Transcribe the following entries letter for letter, without the pictures.

Screenshot grounding data:
--- --- ---
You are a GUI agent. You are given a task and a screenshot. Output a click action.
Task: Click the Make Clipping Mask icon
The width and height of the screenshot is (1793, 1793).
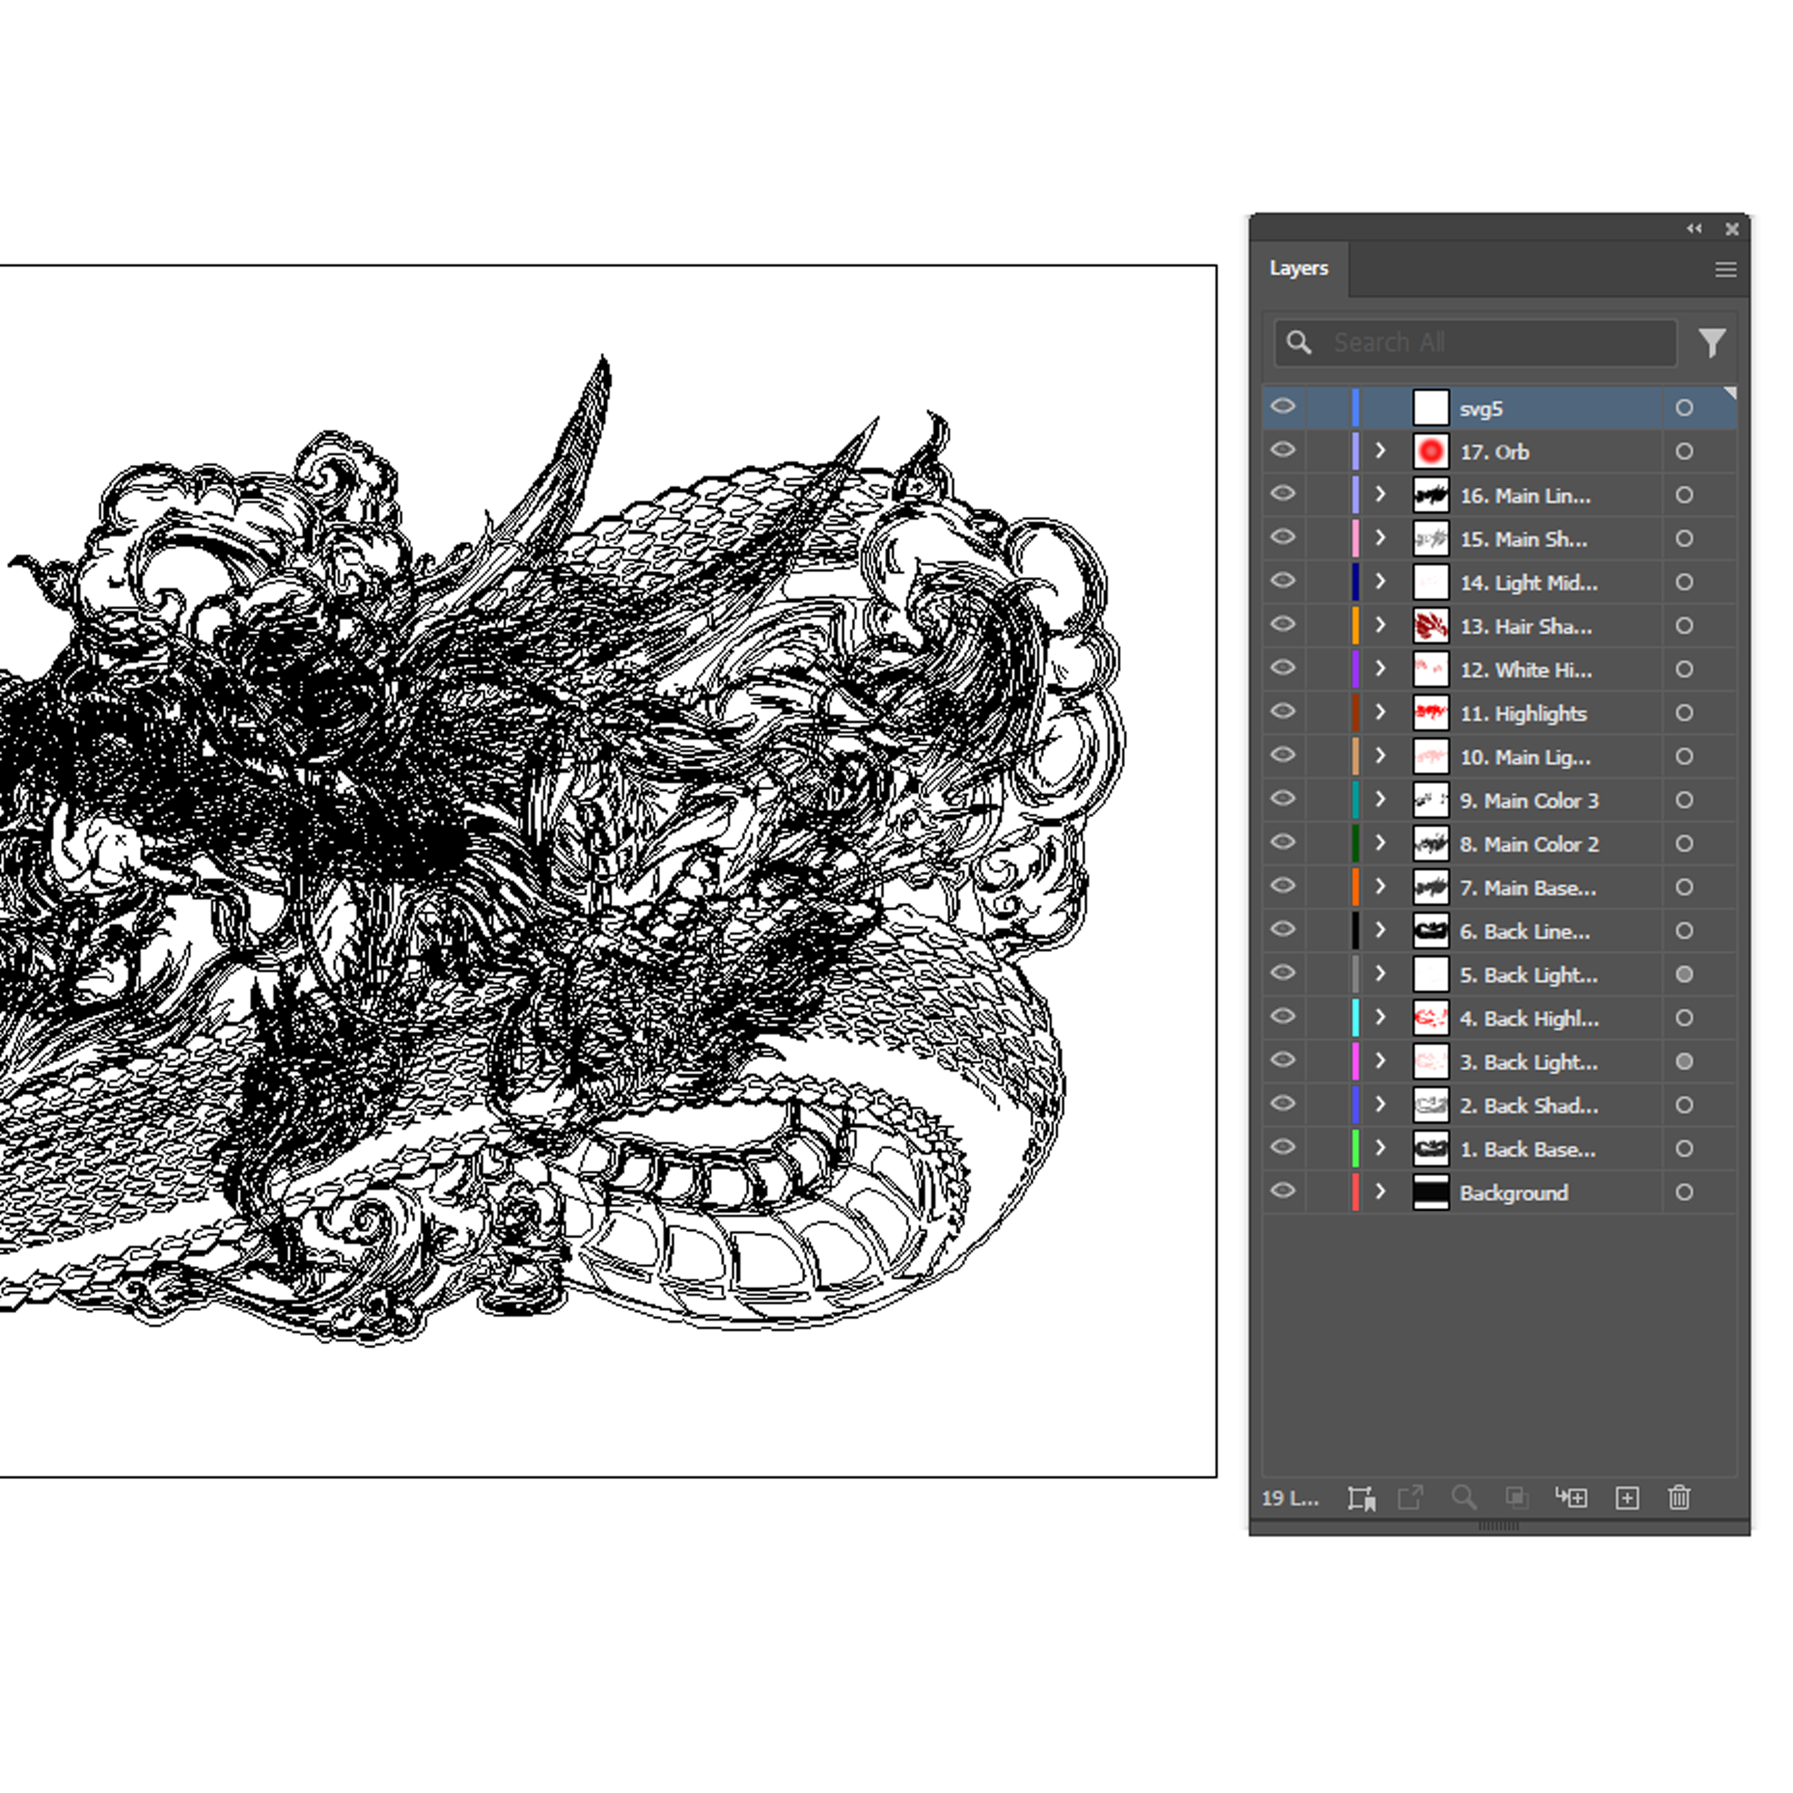pos(1516,1498)
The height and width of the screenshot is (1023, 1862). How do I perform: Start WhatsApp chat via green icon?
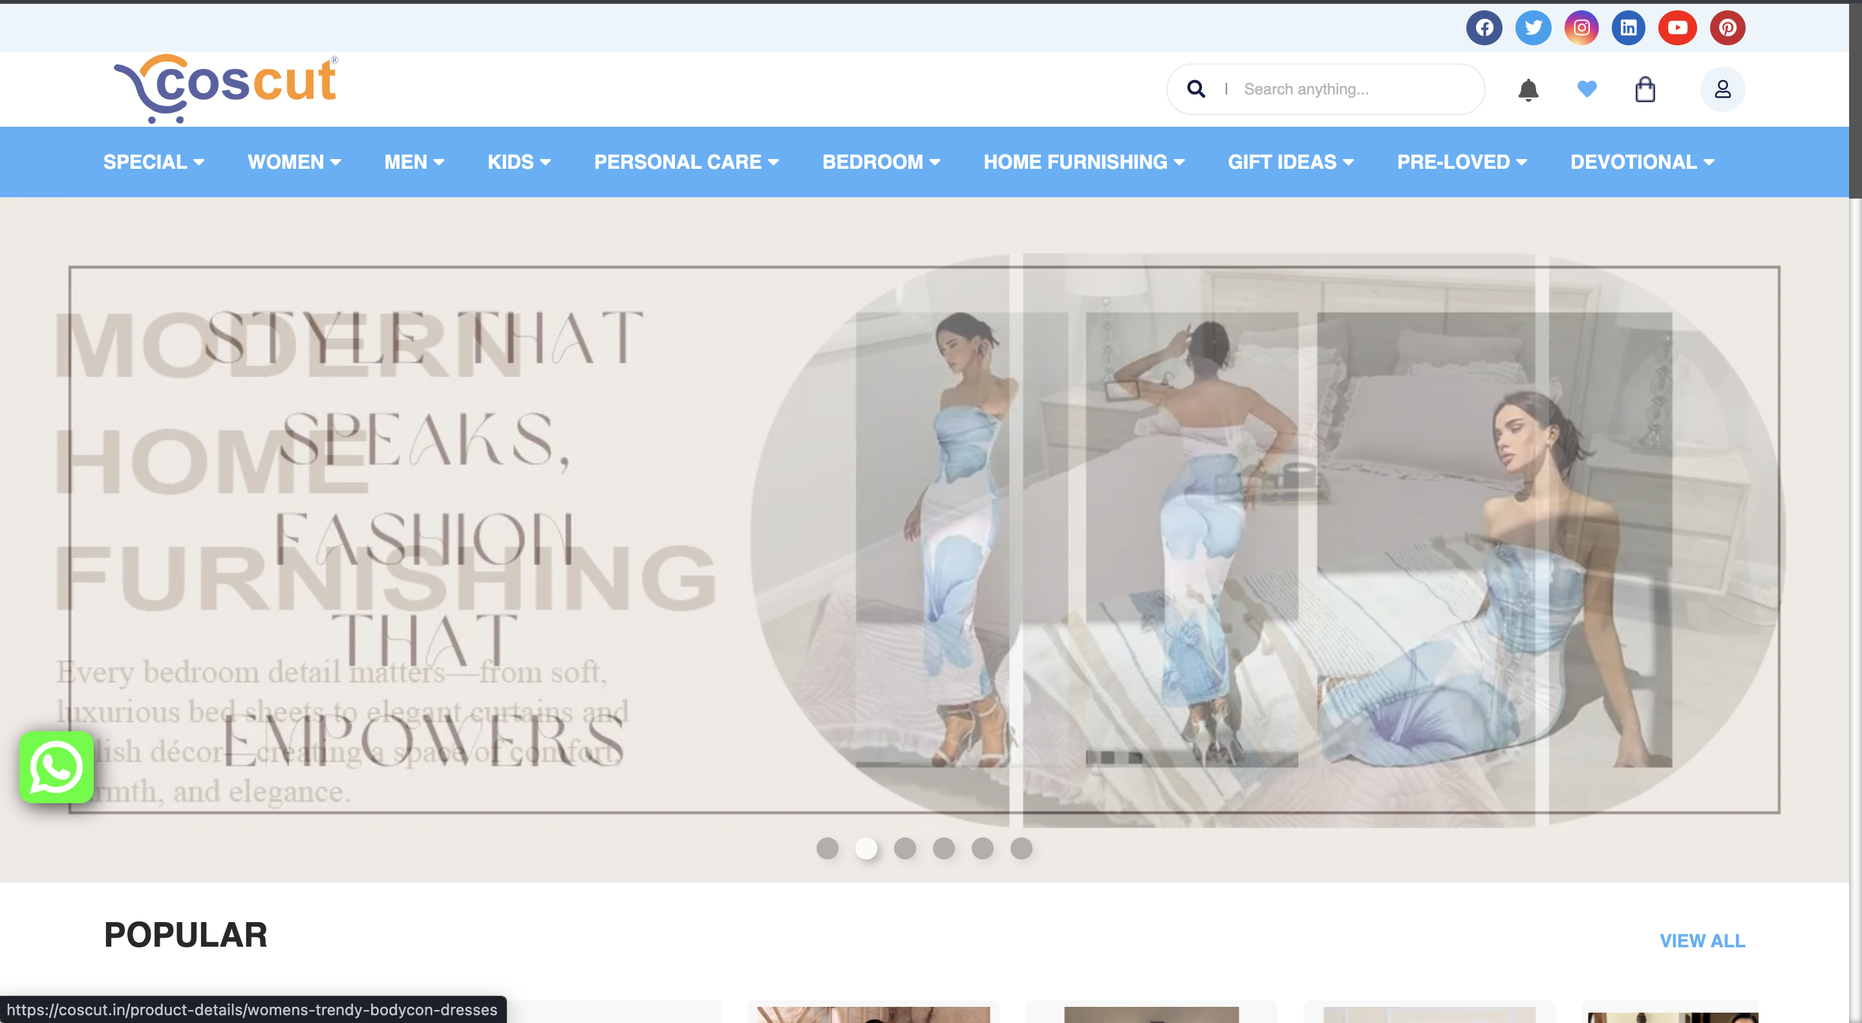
--- --- ---
*Solved problem*
You are a GUI agent. You are given a task and a screenshot. Output a click action.
Task: Click the Make Clipping Mask icon
The width and height of the screenshot is (1793, 1793).
pos(1516,1498)
The height and width of the screenshot is (1023, 1862). How do I perform: Start WhatsApp chat via green icon?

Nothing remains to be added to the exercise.